The Federal Emergency Management Agency will provide support only to individual homeowners, and so his business is not eligible, according to the general manager.
“But there are some small business, low interest loans that obviously we're going to have to take out to cover a lot of this cost,” Stanley said.
The trouble began Aug. 28 when Irene’s heavy rain caused the brook which runs through the facility to spill over its banks.
“All the work that we did this spring — gone,” Stanley said. “We're back filling stuff back in.”
The general manager added the lower stage of the Yuletide Theater was washed out. This was rebuilt and a retaining wall was installed nearby. None of the animals in the park were injured.

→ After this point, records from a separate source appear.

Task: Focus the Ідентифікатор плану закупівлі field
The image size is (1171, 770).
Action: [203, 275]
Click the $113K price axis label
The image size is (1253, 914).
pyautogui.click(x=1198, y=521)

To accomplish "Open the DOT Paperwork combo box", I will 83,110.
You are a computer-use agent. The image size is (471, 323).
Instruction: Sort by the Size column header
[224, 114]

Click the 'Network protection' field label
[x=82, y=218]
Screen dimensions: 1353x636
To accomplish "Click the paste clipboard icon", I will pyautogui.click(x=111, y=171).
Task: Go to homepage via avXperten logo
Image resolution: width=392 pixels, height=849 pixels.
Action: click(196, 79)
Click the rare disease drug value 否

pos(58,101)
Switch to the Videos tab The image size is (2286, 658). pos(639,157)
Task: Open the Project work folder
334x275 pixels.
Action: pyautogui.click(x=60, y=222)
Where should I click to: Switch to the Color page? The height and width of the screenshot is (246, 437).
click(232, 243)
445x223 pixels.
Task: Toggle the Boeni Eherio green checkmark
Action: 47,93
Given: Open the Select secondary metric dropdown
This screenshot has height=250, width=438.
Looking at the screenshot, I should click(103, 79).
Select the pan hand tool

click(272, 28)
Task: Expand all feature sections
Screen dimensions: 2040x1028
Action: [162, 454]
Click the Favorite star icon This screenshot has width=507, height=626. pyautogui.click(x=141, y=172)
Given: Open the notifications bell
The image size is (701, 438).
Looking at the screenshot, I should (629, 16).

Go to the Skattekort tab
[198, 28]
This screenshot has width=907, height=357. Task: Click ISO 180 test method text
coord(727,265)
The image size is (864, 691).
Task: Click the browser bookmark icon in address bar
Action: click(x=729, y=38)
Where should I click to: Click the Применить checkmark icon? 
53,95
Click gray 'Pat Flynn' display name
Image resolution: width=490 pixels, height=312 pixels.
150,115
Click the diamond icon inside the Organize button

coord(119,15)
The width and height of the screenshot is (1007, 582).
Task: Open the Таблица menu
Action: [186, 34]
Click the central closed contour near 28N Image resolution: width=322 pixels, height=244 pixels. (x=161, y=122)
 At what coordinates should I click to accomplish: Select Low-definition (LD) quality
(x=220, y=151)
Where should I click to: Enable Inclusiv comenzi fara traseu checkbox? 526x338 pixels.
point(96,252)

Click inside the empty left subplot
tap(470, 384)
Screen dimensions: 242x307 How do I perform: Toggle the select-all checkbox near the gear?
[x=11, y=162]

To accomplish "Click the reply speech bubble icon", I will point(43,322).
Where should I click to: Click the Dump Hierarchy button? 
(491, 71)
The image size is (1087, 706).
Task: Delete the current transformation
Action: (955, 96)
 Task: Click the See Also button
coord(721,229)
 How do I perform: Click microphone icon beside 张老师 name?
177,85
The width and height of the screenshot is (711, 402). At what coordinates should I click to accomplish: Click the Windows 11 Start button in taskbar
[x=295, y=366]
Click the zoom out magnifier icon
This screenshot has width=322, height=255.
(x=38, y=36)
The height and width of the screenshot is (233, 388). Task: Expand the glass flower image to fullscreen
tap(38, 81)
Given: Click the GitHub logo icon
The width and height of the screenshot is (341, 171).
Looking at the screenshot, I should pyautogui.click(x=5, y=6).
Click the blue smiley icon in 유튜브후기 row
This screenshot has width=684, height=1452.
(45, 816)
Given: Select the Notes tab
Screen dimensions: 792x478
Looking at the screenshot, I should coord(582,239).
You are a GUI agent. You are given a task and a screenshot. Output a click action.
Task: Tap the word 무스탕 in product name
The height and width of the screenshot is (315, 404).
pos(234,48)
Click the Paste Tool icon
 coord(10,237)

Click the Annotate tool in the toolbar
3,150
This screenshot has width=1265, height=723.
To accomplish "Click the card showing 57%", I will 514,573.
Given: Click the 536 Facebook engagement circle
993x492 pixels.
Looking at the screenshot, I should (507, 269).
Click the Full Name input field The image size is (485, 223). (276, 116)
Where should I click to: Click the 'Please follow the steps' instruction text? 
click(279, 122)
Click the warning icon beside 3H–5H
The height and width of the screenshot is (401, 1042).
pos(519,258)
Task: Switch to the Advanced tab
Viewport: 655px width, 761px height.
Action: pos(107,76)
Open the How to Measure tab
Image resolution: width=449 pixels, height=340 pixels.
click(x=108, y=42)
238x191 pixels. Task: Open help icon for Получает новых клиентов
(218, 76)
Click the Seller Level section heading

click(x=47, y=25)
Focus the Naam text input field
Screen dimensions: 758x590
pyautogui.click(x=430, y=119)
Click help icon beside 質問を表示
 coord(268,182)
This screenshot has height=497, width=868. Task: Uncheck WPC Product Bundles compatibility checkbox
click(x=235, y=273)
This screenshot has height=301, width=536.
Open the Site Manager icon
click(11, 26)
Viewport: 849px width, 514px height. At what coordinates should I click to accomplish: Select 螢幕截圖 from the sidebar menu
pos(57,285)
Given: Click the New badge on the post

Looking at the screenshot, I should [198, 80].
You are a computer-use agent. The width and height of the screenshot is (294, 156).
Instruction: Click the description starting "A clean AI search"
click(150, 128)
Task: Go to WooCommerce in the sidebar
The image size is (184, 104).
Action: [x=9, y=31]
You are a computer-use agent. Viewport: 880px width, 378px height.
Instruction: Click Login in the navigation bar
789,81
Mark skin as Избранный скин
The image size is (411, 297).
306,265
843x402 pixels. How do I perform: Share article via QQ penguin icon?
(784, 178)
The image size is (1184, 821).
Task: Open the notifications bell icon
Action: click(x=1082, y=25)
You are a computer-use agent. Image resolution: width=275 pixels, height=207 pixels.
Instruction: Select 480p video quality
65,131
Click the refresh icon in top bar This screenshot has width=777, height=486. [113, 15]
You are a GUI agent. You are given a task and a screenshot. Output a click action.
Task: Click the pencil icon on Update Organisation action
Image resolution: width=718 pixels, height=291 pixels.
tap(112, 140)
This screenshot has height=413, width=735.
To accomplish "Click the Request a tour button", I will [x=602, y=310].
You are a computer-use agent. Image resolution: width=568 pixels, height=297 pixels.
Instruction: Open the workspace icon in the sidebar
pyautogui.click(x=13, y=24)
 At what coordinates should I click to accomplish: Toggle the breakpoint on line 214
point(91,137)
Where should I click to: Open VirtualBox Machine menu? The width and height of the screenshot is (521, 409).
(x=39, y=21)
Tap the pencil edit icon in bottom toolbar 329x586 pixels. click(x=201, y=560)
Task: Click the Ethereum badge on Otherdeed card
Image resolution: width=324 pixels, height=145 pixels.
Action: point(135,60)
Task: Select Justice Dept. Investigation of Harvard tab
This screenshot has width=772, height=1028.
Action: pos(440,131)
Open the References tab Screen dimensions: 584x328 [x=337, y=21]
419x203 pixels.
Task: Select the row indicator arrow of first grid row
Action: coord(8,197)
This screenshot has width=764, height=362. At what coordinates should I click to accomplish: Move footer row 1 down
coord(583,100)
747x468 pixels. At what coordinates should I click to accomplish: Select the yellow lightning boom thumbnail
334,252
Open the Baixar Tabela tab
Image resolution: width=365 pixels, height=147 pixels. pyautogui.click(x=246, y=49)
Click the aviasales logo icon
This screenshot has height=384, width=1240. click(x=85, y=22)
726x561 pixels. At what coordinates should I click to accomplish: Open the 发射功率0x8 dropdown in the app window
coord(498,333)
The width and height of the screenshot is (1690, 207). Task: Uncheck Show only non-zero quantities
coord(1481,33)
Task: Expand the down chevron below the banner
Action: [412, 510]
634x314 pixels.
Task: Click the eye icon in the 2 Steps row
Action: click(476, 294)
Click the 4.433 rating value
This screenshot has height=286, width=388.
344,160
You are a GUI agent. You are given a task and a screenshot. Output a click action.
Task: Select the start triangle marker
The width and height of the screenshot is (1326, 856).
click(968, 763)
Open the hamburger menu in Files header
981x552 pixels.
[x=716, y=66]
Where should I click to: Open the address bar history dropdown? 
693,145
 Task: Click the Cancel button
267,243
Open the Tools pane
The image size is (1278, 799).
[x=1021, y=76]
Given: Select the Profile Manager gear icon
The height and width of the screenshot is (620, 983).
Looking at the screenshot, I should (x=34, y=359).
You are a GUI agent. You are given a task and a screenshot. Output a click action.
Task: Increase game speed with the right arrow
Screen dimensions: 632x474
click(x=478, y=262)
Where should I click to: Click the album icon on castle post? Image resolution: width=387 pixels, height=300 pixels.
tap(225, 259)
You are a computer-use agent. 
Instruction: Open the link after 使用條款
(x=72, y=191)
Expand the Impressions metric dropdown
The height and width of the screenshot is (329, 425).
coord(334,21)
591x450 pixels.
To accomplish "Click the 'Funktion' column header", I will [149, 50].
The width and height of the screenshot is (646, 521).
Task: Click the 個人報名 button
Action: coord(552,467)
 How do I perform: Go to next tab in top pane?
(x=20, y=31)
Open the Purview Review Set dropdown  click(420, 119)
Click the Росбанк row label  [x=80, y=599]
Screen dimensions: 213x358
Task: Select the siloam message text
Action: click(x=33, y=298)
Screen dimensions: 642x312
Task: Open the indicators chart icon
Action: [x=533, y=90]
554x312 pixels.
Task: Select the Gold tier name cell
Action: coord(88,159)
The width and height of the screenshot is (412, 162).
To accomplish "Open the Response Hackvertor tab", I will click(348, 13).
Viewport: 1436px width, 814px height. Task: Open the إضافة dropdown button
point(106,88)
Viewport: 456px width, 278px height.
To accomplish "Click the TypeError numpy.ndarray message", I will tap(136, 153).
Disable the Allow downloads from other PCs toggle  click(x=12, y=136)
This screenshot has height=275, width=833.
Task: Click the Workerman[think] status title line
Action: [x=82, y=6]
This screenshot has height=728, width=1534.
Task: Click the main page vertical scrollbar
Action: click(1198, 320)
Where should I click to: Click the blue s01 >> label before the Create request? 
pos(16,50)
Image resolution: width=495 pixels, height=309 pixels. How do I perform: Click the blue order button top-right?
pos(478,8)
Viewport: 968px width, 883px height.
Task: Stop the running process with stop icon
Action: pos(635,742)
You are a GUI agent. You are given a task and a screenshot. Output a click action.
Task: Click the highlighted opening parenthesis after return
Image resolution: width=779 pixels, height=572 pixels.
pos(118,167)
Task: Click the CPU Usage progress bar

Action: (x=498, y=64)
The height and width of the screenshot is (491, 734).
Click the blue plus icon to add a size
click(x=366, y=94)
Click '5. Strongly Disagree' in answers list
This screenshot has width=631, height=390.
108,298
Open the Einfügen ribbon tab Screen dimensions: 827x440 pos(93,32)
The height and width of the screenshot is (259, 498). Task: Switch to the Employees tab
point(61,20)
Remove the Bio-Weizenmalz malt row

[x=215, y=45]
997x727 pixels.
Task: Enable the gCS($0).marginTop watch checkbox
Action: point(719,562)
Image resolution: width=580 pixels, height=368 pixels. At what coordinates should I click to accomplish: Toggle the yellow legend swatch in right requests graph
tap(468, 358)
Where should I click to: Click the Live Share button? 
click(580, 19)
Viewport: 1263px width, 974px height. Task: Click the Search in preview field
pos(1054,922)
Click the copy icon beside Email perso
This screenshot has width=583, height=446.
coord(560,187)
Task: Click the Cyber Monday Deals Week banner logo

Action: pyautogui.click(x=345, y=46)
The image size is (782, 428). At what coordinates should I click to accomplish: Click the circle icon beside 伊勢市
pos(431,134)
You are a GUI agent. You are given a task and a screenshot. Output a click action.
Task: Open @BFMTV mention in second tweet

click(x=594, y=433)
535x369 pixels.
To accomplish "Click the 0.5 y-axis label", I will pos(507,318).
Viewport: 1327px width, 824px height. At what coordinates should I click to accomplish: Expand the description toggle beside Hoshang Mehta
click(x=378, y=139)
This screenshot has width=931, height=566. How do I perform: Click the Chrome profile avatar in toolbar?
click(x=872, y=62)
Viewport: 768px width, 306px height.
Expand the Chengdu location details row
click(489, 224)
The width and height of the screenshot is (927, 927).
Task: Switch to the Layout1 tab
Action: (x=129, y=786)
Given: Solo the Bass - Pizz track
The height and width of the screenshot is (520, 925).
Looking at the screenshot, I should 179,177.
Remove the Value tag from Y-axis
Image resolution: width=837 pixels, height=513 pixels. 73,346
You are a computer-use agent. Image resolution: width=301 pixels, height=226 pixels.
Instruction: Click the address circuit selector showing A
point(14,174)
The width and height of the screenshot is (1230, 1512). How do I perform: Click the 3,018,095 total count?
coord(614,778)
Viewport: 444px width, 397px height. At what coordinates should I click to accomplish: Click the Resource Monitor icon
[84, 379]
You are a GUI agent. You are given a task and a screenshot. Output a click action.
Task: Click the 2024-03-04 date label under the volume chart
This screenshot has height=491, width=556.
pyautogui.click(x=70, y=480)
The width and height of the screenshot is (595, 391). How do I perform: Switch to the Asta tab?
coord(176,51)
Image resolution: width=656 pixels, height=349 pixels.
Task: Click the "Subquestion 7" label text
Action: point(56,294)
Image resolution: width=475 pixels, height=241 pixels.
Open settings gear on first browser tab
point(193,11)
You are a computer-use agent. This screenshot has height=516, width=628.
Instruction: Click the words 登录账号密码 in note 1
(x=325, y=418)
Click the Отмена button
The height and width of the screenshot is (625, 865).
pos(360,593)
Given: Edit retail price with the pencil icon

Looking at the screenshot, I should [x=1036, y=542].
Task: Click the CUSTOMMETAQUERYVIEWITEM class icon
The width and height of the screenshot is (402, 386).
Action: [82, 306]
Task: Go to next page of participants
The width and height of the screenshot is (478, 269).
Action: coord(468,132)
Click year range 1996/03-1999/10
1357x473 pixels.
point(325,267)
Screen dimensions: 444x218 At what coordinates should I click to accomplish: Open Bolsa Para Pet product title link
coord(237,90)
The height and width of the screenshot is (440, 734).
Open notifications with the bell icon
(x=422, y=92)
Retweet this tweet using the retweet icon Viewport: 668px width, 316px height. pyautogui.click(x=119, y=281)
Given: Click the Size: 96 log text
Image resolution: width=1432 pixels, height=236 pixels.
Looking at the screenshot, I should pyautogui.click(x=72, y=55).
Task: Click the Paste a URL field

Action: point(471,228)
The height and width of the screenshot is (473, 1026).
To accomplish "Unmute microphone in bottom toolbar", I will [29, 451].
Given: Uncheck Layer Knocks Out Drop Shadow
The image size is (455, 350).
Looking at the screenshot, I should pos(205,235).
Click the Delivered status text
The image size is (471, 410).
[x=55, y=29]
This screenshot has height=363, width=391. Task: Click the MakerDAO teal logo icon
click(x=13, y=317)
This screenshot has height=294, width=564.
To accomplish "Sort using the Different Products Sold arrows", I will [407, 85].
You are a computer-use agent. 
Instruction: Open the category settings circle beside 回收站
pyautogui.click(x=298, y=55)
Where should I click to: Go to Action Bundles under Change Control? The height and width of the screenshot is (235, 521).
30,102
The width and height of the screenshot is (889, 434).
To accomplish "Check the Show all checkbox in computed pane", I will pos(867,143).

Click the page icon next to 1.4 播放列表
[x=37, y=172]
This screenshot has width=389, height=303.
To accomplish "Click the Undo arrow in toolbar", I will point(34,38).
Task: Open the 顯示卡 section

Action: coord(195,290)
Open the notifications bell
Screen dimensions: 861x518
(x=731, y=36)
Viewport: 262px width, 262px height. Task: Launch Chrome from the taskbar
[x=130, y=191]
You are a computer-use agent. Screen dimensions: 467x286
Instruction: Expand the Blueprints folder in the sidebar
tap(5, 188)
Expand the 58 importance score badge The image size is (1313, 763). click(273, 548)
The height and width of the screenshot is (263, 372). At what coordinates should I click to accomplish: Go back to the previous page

After losing a week’s worth of operation, the general manager hopes the park will reopen at 10 a.m. on Sept. 3. The Candy Cane Express, a gas engine train, will not be operating due to a washed-out bridge which will not be repaired in time. Additionally, St. Nicholas' Chapel will be closed. Alternatives routes will be available to reach the blacksmith's shop.
“Santa's Workshop has been here for over 60 years,” Stanley said. “So as you can imagine there's a lot of infrastructure that needs to be fixed. This is just one of those things that needs to be fixed.”
The general manager wanted to put the damage the park suffered in perspective.
“We know we’re not as hard hit as some of the people around the area,” Stanley said, adding his sympathy went out to the residents of Keene, Jay, Upper Jay and Au Sable Forks. “We actually didn't lose any buildings. We just lost land. We can replace land. It's hard to replace personal possessions. So our heart goes out to them. And we hope they're back on their feet before long.”
Stanley said he’s confident the business will go forward.
“The frozen North Pole is of course still frozen,” Stanley said. “Santa's magic is still here. We're looking forward to a good weekend. Put some smiles back on people's faces.”